| WRITTEN REQUEST |
Put every line of the listing below into a JSON list of strings, one string per line, with blank lines dropped. Leave the pictures out of the list.

| RAW DATA |
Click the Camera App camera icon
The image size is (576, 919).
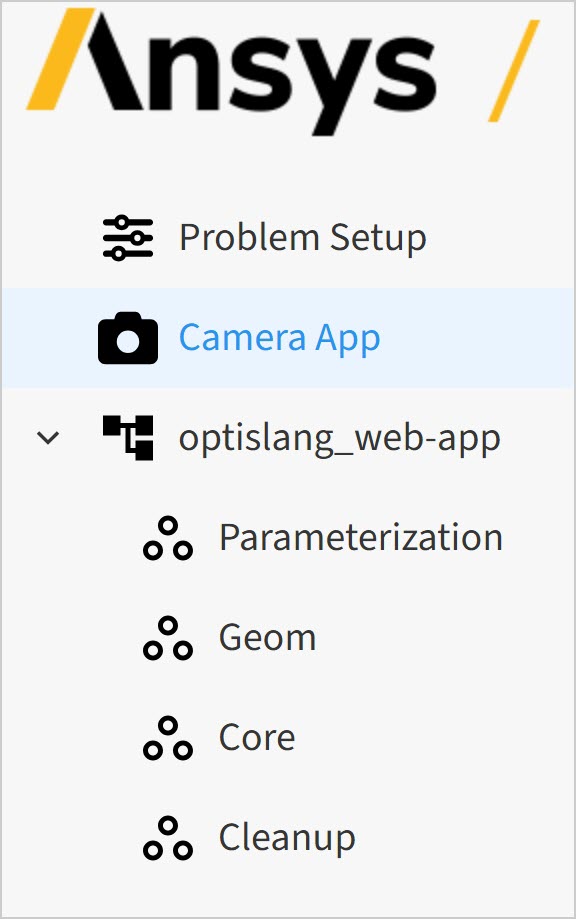(x=128, y=338)
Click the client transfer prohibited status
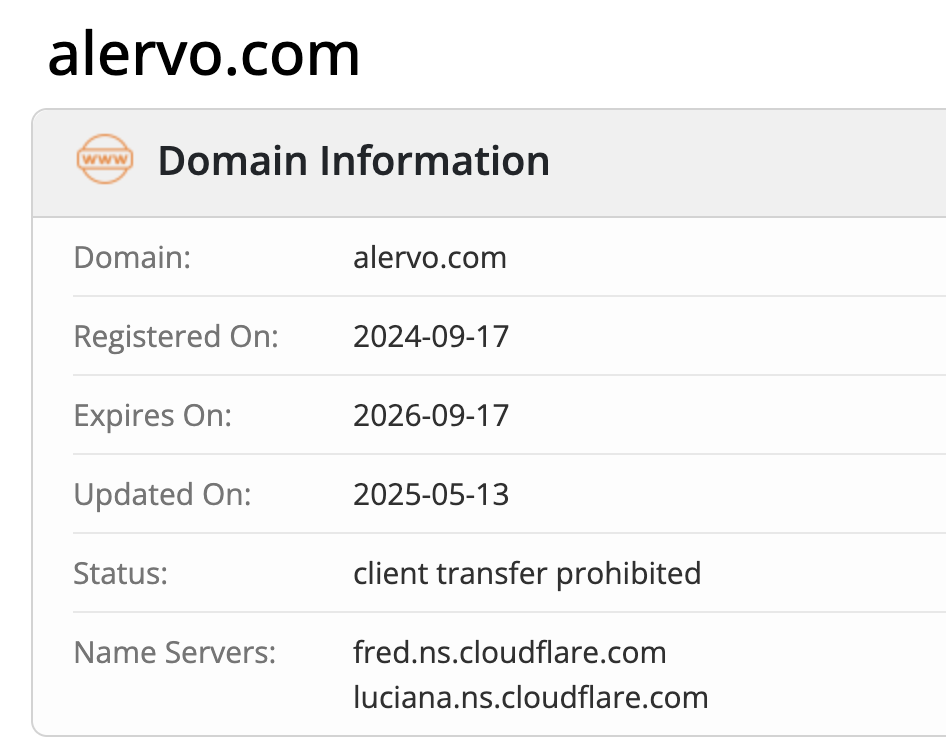The height and width of the screenshot is (748, 946). click(x=527, y=574)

| CORRECT RESULT |
[
  "Click the Camera App camera icon",
  "The image size is (576, 919).",
  "(x=128, y=338)",
  "Click the client transfer prohibited status",
  "The height and width of the screenshot is (748, 946). click(x=527, y=574)"
]